■ WHAT IS REQUIRED: Could you retype every line of the data underneath without altering anything?
****************
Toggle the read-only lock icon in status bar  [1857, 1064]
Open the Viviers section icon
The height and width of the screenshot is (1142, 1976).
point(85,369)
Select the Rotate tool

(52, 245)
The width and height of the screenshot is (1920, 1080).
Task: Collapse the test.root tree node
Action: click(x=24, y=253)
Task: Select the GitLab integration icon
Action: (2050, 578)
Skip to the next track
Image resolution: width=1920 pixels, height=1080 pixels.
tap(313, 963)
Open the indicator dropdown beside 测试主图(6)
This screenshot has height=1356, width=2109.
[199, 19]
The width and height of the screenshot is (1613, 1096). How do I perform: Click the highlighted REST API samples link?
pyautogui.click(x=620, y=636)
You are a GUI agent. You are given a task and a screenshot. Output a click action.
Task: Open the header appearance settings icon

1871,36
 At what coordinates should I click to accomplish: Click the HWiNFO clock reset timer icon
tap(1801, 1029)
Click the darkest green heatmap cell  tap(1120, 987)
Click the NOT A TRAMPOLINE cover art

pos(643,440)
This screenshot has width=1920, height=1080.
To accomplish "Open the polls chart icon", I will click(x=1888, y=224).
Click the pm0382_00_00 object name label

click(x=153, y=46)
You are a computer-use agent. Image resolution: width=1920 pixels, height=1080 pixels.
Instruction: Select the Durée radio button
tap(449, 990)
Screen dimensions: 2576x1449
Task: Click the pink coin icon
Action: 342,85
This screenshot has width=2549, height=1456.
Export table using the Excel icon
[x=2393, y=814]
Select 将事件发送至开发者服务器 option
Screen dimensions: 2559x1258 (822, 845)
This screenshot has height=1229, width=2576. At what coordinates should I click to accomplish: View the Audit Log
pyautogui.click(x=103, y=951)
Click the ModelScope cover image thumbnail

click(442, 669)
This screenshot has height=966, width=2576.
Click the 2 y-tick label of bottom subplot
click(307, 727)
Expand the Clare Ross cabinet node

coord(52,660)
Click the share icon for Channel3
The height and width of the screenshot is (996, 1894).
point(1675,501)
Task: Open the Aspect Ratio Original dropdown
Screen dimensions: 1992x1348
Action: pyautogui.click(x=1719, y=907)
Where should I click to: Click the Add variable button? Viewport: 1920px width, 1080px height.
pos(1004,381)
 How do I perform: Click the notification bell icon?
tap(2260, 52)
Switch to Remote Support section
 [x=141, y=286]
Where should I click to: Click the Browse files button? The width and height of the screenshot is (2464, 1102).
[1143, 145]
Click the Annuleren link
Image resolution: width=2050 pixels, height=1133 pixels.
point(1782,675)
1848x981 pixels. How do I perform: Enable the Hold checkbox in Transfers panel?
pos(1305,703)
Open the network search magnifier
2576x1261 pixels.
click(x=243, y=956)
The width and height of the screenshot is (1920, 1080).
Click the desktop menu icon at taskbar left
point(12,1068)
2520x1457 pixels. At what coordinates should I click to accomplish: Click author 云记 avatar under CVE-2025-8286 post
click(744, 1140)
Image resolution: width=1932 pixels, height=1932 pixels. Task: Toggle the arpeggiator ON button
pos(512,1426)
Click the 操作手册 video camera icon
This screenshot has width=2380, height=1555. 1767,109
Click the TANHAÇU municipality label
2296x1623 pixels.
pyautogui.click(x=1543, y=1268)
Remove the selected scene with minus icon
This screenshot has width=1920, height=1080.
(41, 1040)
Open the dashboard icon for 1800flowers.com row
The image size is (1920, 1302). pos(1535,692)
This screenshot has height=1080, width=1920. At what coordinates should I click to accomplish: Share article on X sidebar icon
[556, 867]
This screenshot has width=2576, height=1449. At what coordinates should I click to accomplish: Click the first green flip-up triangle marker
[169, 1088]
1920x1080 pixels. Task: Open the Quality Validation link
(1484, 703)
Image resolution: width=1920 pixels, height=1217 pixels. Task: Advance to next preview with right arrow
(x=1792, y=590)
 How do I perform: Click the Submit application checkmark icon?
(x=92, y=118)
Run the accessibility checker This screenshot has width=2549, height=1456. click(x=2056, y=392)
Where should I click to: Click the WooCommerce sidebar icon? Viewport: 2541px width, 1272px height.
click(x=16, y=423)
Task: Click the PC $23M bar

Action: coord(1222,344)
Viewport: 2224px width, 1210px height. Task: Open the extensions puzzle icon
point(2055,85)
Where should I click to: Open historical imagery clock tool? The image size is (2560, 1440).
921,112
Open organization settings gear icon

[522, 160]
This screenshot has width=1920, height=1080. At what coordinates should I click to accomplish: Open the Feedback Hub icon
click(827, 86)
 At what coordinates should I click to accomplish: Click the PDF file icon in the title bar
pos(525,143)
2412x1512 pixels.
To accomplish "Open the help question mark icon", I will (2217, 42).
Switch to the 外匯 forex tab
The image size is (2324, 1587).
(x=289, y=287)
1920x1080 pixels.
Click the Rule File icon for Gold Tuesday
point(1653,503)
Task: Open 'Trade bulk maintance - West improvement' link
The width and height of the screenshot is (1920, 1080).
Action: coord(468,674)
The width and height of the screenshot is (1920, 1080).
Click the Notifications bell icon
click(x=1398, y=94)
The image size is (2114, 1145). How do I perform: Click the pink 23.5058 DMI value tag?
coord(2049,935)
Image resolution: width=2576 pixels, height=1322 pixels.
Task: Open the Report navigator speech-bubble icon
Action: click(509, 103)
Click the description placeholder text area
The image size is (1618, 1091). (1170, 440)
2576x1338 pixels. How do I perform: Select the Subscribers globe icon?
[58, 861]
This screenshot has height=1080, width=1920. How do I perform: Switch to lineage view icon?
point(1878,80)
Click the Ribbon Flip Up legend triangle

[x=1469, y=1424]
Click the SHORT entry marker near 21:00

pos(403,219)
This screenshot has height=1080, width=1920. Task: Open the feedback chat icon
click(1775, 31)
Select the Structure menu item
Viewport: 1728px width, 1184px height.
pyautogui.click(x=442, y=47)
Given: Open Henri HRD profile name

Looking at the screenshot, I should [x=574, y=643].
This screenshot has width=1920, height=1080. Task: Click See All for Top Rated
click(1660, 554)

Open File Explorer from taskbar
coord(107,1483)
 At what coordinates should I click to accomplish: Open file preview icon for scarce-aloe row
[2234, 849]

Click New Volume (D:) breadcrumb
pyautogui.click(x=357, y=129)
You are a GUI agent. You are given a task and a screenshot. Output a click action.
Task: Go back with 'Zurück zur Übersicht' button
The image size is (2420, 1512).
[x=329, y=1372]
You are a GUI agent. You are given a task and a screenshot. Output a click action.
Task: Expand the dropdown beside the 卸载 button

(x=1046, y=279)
****************
■ OUTPUT FOR THIS EXERCISE:
Toggle the read-only lock icon in status bar  [1857, 1064]
Open the Viviers section icon
The height and width of the screenshot is (1142, 1976).
point(85,369)
Select the Rotate tool

(52, 245)
The width and height of the screenshot is (1920, 1080).
Task: Collapse the test.root tree node
Action: click(x=24, y=253)
Task: Select the GitLab integration icon
Action: (2050, 578)
Skip to the next track
Image resolution: width=1920 pixels, height=1080 pixels.
tap(313, 963)
Open the indicator dropdown beside 测试主图(6)
This screenshot has height=1356, width=2109.
[199, 19]
The width and height of the screenshot is (1613, 1096). How do I perform: Click the highlighted REST API samples link?
pyautogui.click(x=620, y=636)
You are a GUI agent. You are given a task and a screenshot. Output a click action.
Task: Open the header appearance settings icon

1871,36
 At what coordinates should I click to accomplish: Click the HWiNFO clock reset timer icon
tap(1801, 1029)
Click the darkest green heatmap cell  tap(1120, 987)
Click the NOT A TRAMPOLINE cover art

pos(643,440)
This screenshot has width=1920, height=1080.
To accomplish "Open the polls chart icon", I will click(x=1888, y=224).
Click the pm0382_00_00 object name label

click(x=153, y=46)
You are a computer-use agent. Image resolution: width=1920 pixels, height=1080 pixels.
Instruction: Select the Durée radio button
tap(449, 990)
Screen dimensions: 2576x1449
Task: Click the pink coin icon
Action: 342,85
This screenshot has width=2549, height=1456.
Export table using the Excel icon
[x=2393, y=814]
Select 将事件发送至开发者服务器 option
Screen dimensions: 2559x1258 (822, 845)
This screenshot has height=1229, width=2576. At what coordinates should I click to accomplish: View the Audit Log
pyautogui.click(x=103, y=951)
Click the ModelScope cover image thumbnail

click(442, 669)
This screenshot has height=966, width=2576.
Click the 2 y-tick label of bottom subplot
click(307, 727)
Expand the Clare Ross cabinet node

coord(52,660)
Click the share icon for Channel3
The height and width of the screenshot is (996, 1894).
point(1675,501)
Task: Open the Aspect Ratio Original dropdown
Screen dimensions: 1992x1348
Action: pyautogui.click(x=1719, y=907)
Where should I click to: Click the Add variable button? Viewport: 1920px width, 1080px height.
pos(1004,381)
 How do I perform: Click the notification bell icon?
tap(2260, 52)
Switch to Remote Support section
 [x=141, y=286]
Where should I click to: Click the Browse files button? The width and height of the screenshot is (2464, 1102).
[1143, 145]
Click the Annuleren link
Image resolution: width=2050 pixels, height=1133 pixels.
point(1782,675)
1848x981 pixels. How do I perform: Enable the Hold checkbox in Transfers panel?
pos(1305,703)
Open the network search magnifier
2576x1261 pixels.
click(x=243, y=956)
The width and height of the screenshot is (1920, 1080).
Click the desktop menu icon at taskbar left
point(12,1068)
2520x1457 pixels. At what coordinates should I click to accomplish: Click author 云记 avatar under CVE-2025-8286 post
click(744, 1140)
Image resolution: width=1932 pixels, height=1932 pixels. Task: Toggle the arpeggiator ON button
pos(512,1426)
Click the 操作手册 video camera icon
This screenshot has width=2380, height=1555. 1767,109
Click the TANHAÇU municipality label
2296x1623 pixels.
pyautogui.click(x=1543, y=1268)
Remove the selected scene with minus icon
This screenshot has width=1920, height=1080.
(41, 1040)
Open the dashboard icon for 1800flowers.com row
The image size is (1920, 1302). pos(1535,692)
This screenshot has height=1080, width=1920. At what coordinates should I click to accomplish: Share article on X sidebar icon
[556, 867]
This screenshot has width=2576, height=1449. At what coordinates should I click to accomplish: Click the first green flip-up triangle marker
[169, 1088]
1920x1080 pixels. Task: Open the Quality Validation link
(1484, 703)
Image resolution: width=1920 pixels, height=1217 pixels. Task: Advance to next preview with right arrow
(x=1792, y=590)
 How do I perform: Click the Submit application checkmark icon?
(x=92, y=118)
Run the accessibility checker This screenshot has width=2549, height=1456. click(x=2056, y=392)
Where should I click to: Click the WooCommerce sidebar icon? Viewport: 2541px width, 1272px height.
click(x=16, y=423)
Task: Click the PC $23M bar

Action: coord(1222,344)
Viewport: 2224px width, 1210px height. Task: Open the extensions puzzle icon
point(2055,85)
Where should I click to: Open historical imagery clock tool? The image size is (2560, 1440).
921,112
Open organization settings gear icon

[522, 160]
This screenshot has width=1920, height=1080. At what coordinates should I click to accomplish: Open the Feedback Hub icon
click(827, 86)
 At what coordinates should I click to accomplish: Click the PDF file icon in the title bar
pos(525,143)
2412x1512 pixels.
To accomplish "Open the help question mark icon", I will (2217, 42).
Switch to the 外匯 forex tab
The image size is (2324, 1587).
(x=289, y=287)
1920x1080 pixels.
Click the Rule File icon for Gold Tuesday
point(1653,503)
Task: Open 'Trade bulk maintance - West improvement' link
The width and height of the screenshot is (1920, 1080).
Action: coord(468,674)
The width and height of the screenshot is (1920, 1080).
Click the Notifications bell icon
click(x=1398, y=94)
The image size is (2114, 1145). How do I perform: Click the pink 23.5058 DMI value tag?
coord(2049,935)
Image resolution: width=2576 pixels, height=1322 pixels.
Task: Open the Report navigator speech-bubble icon
Action: click(509, 103)
Click the description placeholder text area
The image size is (1618, 1091). (1170, 440)
2576x1338 pixels. How do I perform: Select the Subscribers globe icon?
[58, 861]
This screenshot has height=1080, width=1920. How do I perform: Switch to lineage view icon?
point(1878,80)
Click the Ribbon Flip Up legend triangle

[x=1469, y=1424]
Click the SHORT entry marker near 21:00

pos(403,219)
This screenshot has height=1080, width=1920. Task: Open the feedback chat icon
click(1775, 31)
Select the Structure menu item
Viewport: 1728px width, 1184px height.
pyautogui.click(x=442, y=47)
Given: Open Henri HRD profile name

Looking at the screenshot, I should [x=574, y=643].
This screenshot has width=1920, height=1080. Task: Click See All for Top Rated
click(1660, 554)

Open File Explorer from taskbar
coord(107,1483)
 At what coordinates should I click to accomplish: Open file preview icon for scarce-aloe row
[2234, 849]

Click New Volume (D:) breadcrumb
pyautogui.click(x=357, y=129)
You are a GUI agent. You are given a task and a screenshot. Output a click action.
Task: Go back with 'Zurück zur Übersicht' button
The image size is (2420, 1512).
[x=329, y=1372]
You are a GUI agent. You are given a task and a screenshot. Output a click action.
Task: Expand the dropdown beside the 卸载 button

(x=1046, y=279)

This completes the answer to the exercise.